> Exercise aim
If a line in the data below contains the word "column", copy it out.

> Records
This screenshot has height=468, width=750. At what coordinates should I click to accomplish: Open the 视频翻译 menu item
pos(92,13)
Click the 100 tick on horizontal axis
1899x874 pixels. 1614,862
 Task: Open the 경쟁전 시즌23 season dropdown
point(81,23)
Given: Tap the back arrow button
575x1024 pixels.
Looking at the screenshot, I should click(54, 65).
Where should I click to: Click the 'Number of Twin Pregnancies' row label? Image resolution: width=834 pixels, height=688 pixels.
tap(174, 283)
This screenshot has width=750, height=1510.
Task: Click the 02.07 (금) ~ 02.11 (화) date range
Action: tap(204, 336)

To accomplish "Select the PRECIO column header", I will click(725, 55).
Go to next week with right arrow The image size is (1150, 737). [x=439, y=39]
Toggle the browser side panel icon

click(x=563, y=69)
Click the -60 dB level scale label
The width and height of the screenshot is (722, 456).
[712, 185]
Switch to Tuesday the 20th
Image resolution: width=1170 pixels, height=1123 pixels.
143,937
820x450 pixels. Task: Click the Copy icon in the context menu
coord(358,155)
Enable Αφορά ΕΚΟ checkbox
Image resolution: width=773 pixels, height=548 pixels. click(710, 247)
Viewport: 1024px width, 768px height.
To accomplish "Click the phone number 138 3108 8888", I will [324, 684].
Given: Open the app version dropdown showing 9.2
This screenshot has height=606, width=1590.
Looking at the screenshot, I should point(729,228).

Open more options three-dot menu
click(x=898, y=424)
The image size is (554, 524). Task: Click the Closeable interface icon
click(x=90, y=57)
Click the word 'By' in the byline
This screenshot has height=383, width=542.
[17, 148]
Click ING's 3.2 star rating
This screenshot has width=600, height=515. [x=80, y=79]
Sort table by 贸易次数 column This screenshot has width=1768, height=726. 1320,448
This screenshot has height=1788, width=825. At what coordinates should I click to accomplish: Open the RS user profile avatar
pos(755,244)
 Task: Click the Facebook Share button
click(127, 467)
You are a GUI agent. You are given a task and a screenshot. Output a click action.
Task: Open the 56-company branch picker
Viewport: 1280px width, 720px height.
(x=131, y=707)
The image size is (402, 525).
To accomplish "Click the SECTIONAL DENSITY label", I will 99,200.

> Response area
To accomplish "Select the PRECIO column header", I will click(725, 55).
Sort table by 贸易次数 column This screenshot has width=1768, height=726. 1320,448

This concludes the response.